#### Aim of the task
Determine how many lines in the data below contain "agent" and write only that number.

#### Dataset records
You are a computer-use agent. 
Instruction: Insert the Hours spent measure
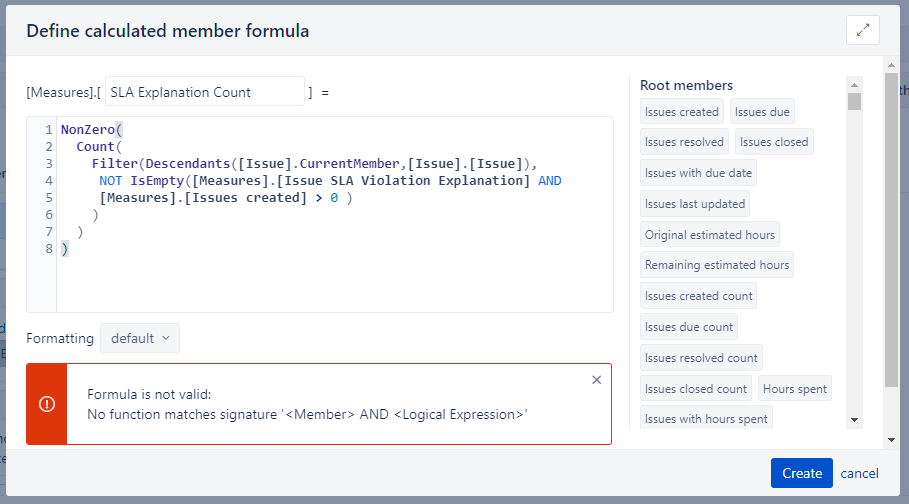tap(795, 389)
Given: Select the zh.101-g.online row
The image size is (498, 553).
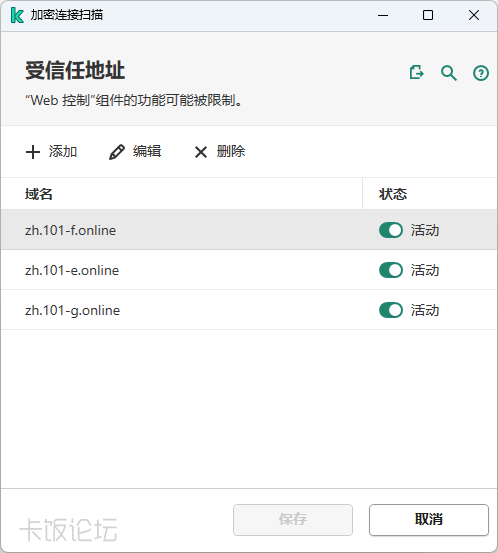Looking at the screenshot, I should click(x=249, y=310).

---

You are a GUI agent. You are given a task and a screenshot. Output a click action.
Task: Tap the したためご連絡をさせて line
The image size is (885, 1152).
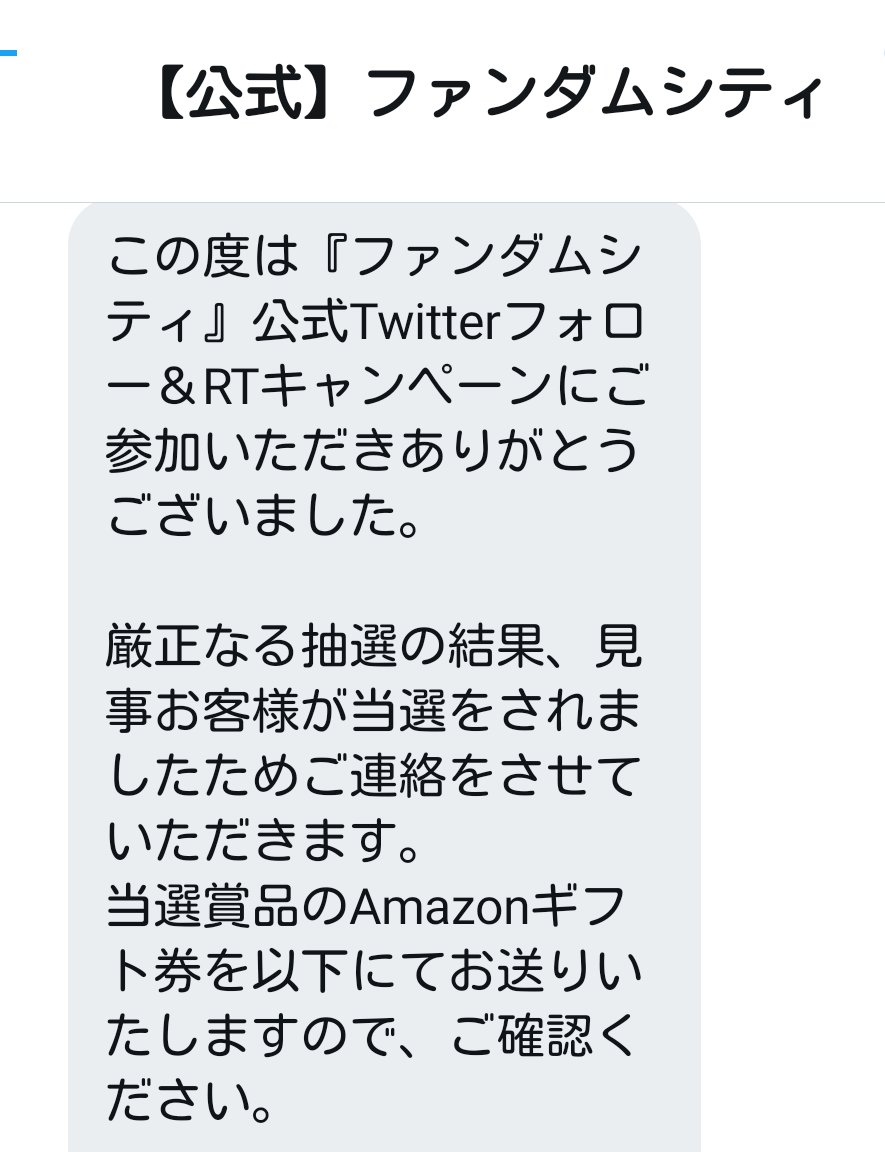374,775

...

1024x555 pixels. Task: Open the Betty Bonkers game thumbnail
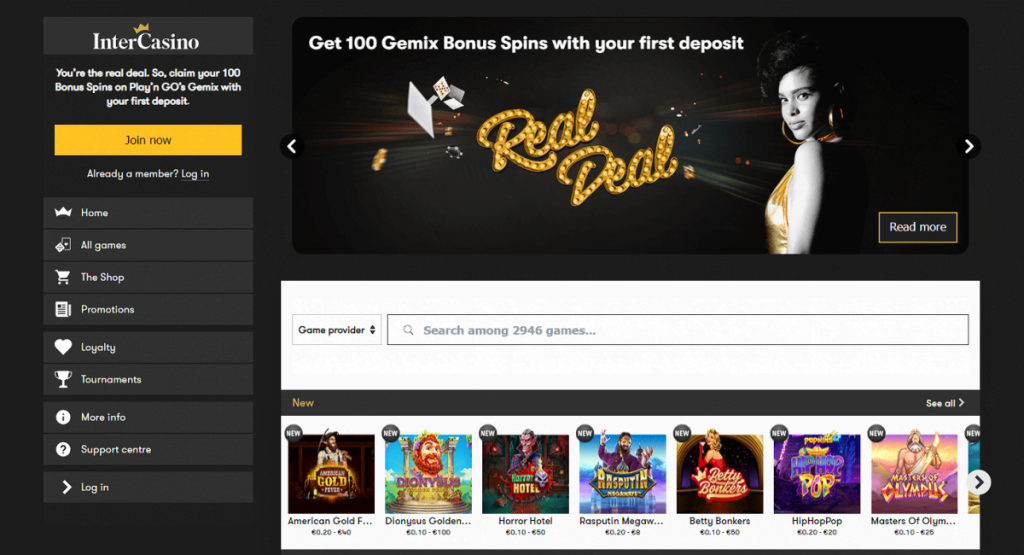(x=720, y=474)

#### Solution
2